» EXCERPT PROVIDED
++++++++++

In July last year a furore erupted when seven eminent professors from the University of Auckland published a letter in the New Zealand Listener. They wrote to criticise Ministry of Education plans to include mātauranga Māori (traditional Māori knowledge) in the science curriculum for schools.
The letter drew fire from many quarters. The Vice Chancellor of Auckland University, the Tertiary Education Union and the Royal Society Te Apārangi all piled on. The professors were accused of causing “hurt and dismay” and told that their letter was “offensive” and “racist”. They were denounced in an open letter signed by more than two thousand university staff.
Three of the professors were investigated by the Royal Society, a process that could have led to their expulsion. Eventually the investigation was called off after the Society was taken to task by international giants Richard Dawkins and Jerry Coyne. Sadly, one of the three, Michael Corballis, died before his name was cleared.
The overheated response to the letter stymied what could have been a productive debate. Who will risk sticking their head above that particular parapet again?
With the foolish optimism of Voltaire’s Candide, I’ll give it a go.
If it is properly contextualised, including mātauranga Māori in the school curriculum stands to enrich young New Zealanders of all cultural backgrounds. To do that successfully though, we must be careful not to attempt to force it into a place in which it doesn’t fit.
Pre-colonial Māori had an impressive amount of knowledge about many things. For one, they were astonishing navigators. By observing the stars, sea currents and the flight patterns of birds, they were able to traverse millions of square kilometres of open ocean in small outriggers, to successfully locate, and land on, tiny islands.
An important subtlety lost in the media storm over the Listener letter is the distinction between knowledge itself and the methods by which it’s discovered. Did the navigators of the Pacific Ocean develop their knowledge through a process of explicit theory testing like that used in Eurasian science?
It wasn’t until 1959, when philosopher of science Karl Popper published his book, The Logic of Scientific Discovery, that this approach was fully articulated in Eurasian scientific thought. The idea of making predictions from generalisable, universalist theories, though, has been around for considerably longer.

++++++++++

» DATA FOR REVIEW
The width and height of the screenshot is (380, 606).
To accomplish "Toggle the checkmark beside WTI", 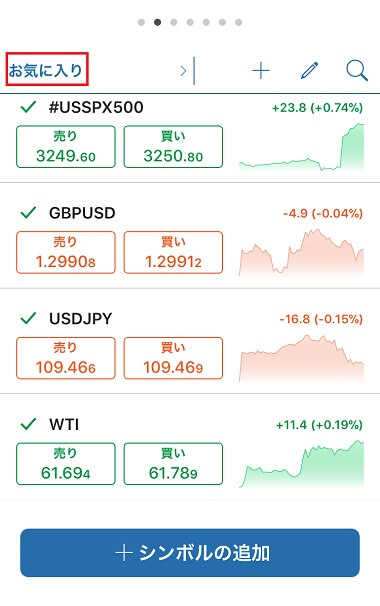I will [28, 424].
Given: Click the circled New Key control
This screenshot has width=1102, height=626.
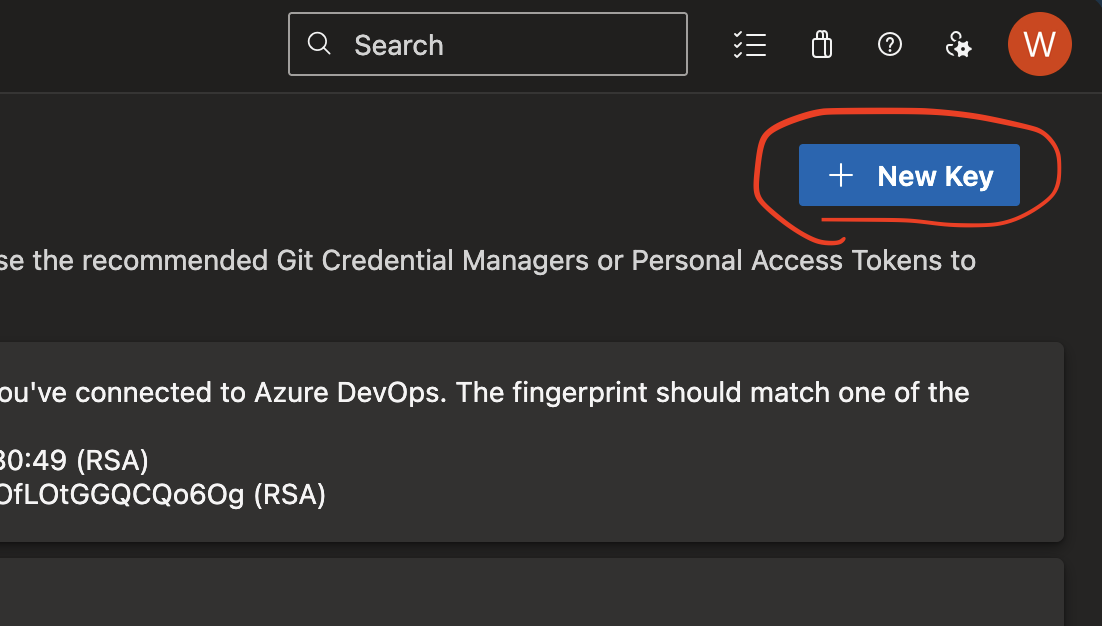Looking at the screenshot, I should [909, 175].
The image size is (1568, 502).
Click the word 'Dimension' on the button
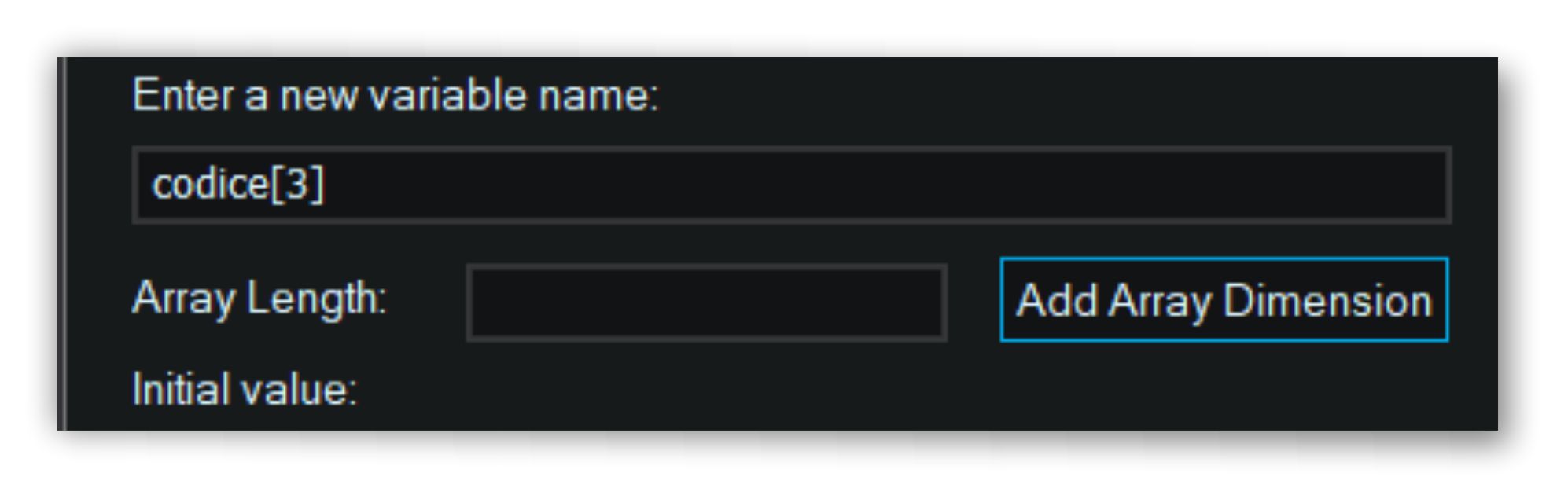[1327, 301]
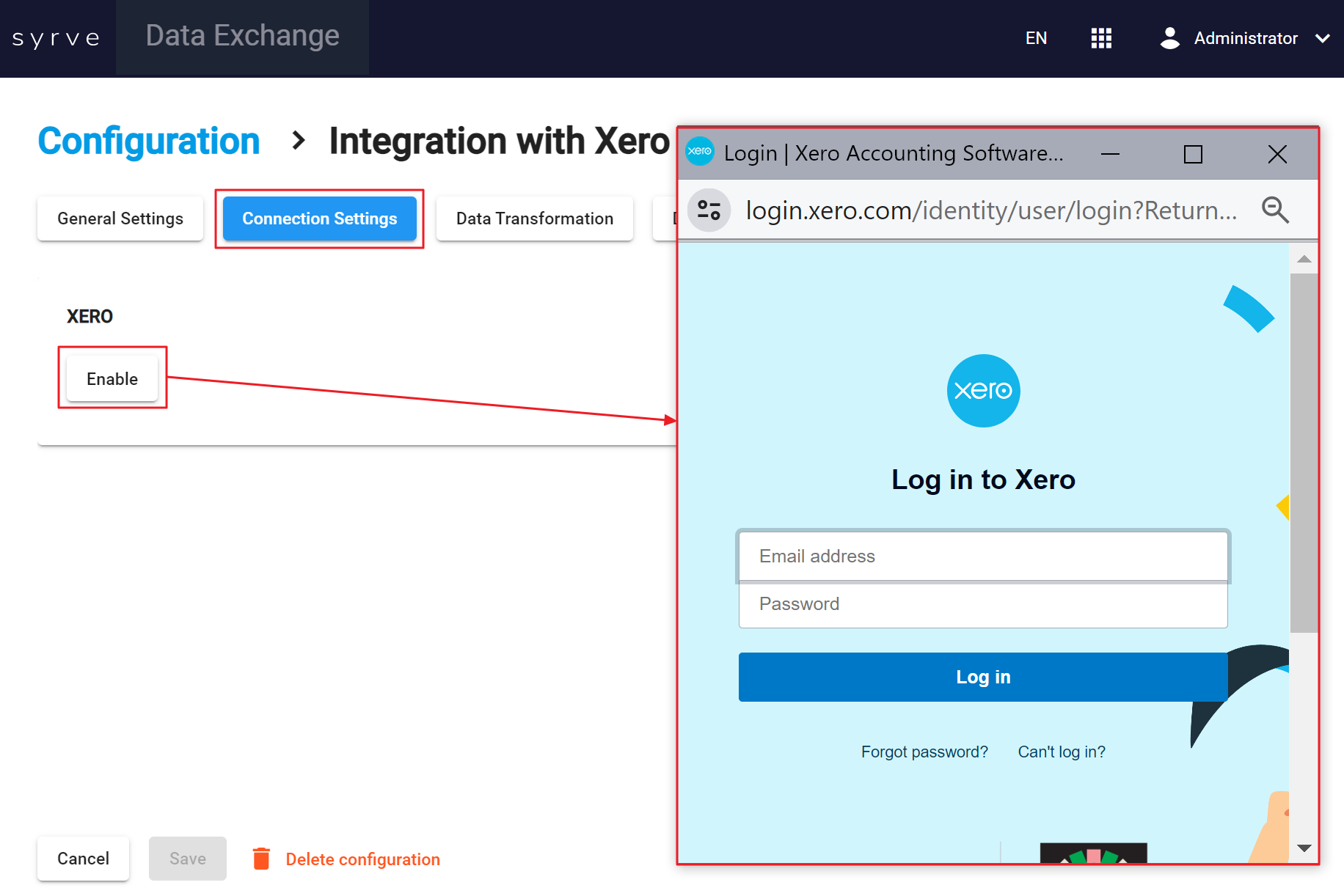
Task: Open site information icon in address bar
Action: (x=709, y=210)
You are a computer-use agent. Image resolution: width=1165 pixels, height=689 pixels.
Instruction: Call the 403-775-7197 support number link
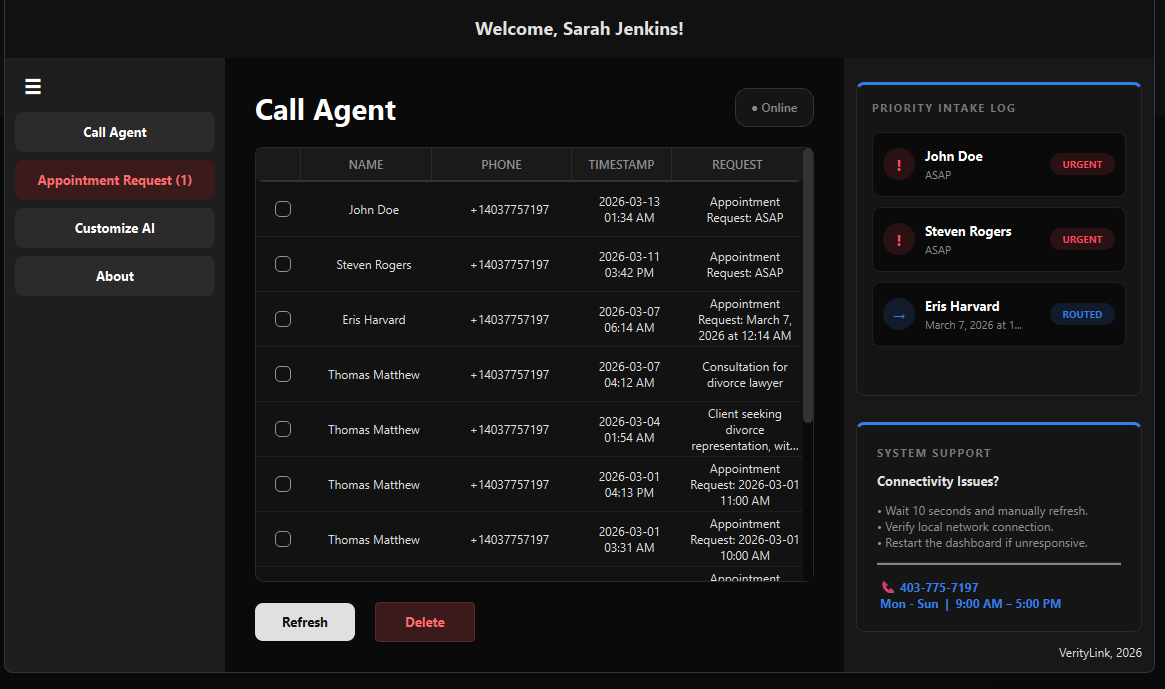click(x=938, y=587)
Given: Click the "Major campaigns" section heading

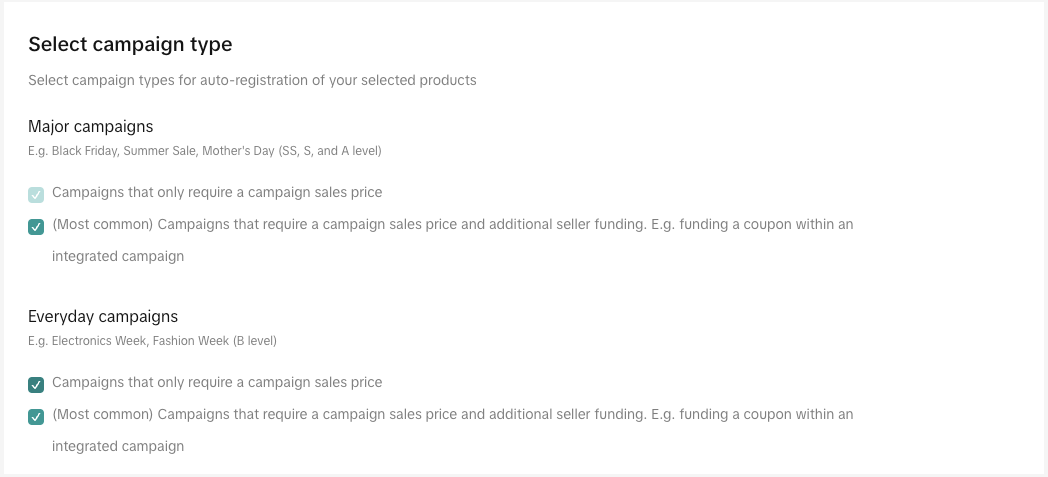Looking at the screenshot, I should 90,127.
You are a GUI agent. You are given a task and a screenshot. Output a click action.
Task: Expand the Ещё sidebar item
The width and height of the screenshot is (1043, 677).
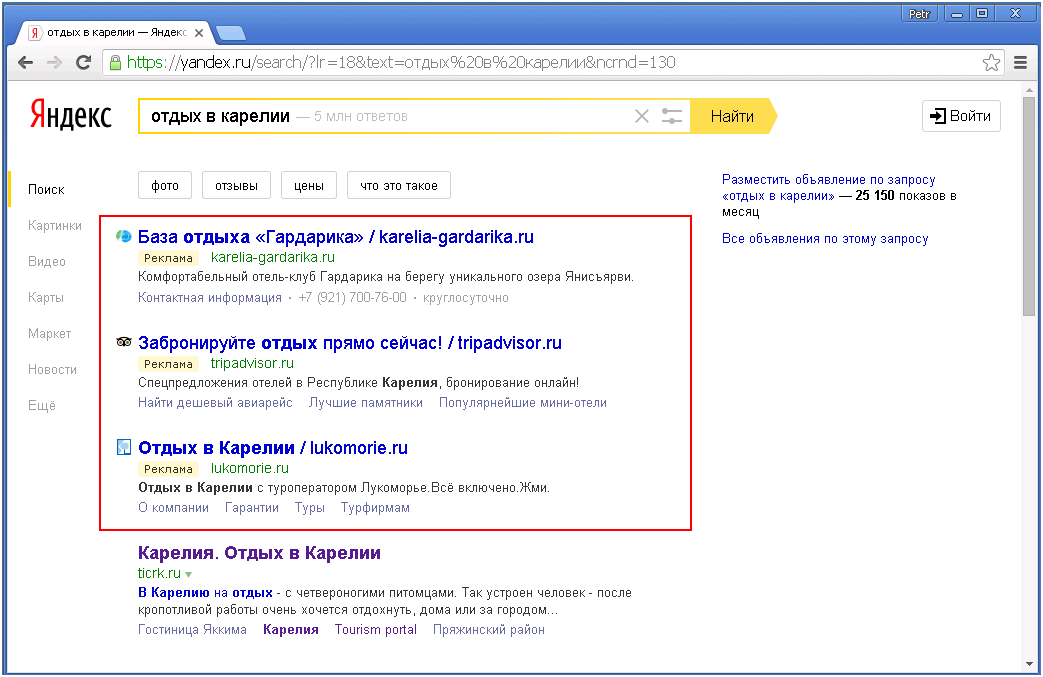(x=42, y=405)
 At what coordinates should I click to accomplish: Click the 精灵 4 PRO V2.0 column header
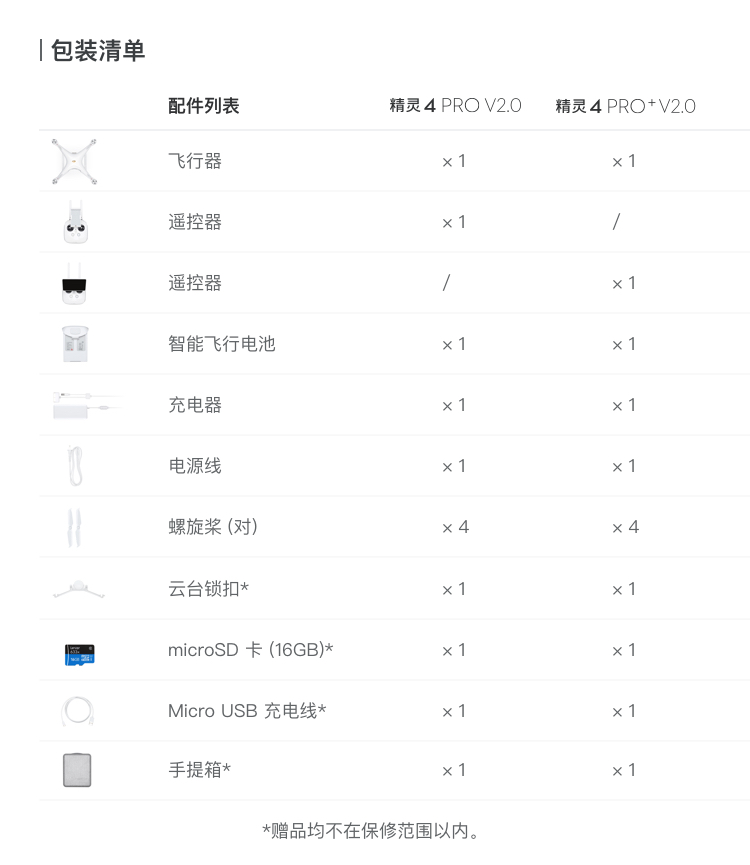(x=455, y=105)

++++++++++

» TRY IT
Pick up the text on mātauranga Māori and the science curriculum after its final sentence and carry it forward. The records are drawn from a different source than the text.

» RESULT BELOW
Even so, while Māori almost certainly developed their knowledge on the basis of systematic observation, they probably were not motivated to construct generalisable theories. Mātauranga Māori is more concerned with the local and particular than with the universal and abstract.
Philosophically, this is probably one of the two truly substantive differences between Eurasian science and mātauranga Māori. Whereas the former seeks to make claims that are true everywhere and always, the latter is often more concerned with what is true in a local area, for the benefit of the people living there.
To understand the other substantive difference, I think we have to go back to Rene Descartes. Descartes noted that, as Europe emerged from the middle-ages into the Renaissance, the European worldview had bifurcated, separating the sacred from the material. It had become dualistic.
This was a great boon to nascent science. Although Renaissance scientists like Galileo were persecuted by religious authorities, within a couple of centuries it became possible freely to promulgate theories of the natural world that ran counter to religious narratives.
Whatever the precolonial Māori worldview was like, it was not dualistic. Everything was at once material and spiritual. This is perhaps the most important reason not to try to shoehorn mātauranga Māori into the science curriculum. To do so would be a disservice to both knowledge systems.
When pre-colonial Māori were on the ocean, they would chant karakia (prayers) to Tangaroa (the god of the ocean). Apart from expressing deeply held beliefs and imbuing mariners with courage in their perilous endeavours, these chants may well have had practical import. The practice might have been a way to keep track of time, or to keep rhythm while rowing. These possibilities illustrate the internal coherence of a non-dualistic worldview.
Contrastingly, a draft biology standard recently produced by New Zealand’s Ministry of Education claimed that fermentation can be enhanced by chanting karakia. This illustrates that trying to force a non-dualistic belief into a materialist knowledge system produces incoherence and confusion. (That standard, thankfully, has been revised.)
Rather than attempting to mix chalk and cheese, we’d do better to represent each knowledge system in its own right. If we do that, instead of sowing confusion we might start a conversation that will provide food for thought for generations to come.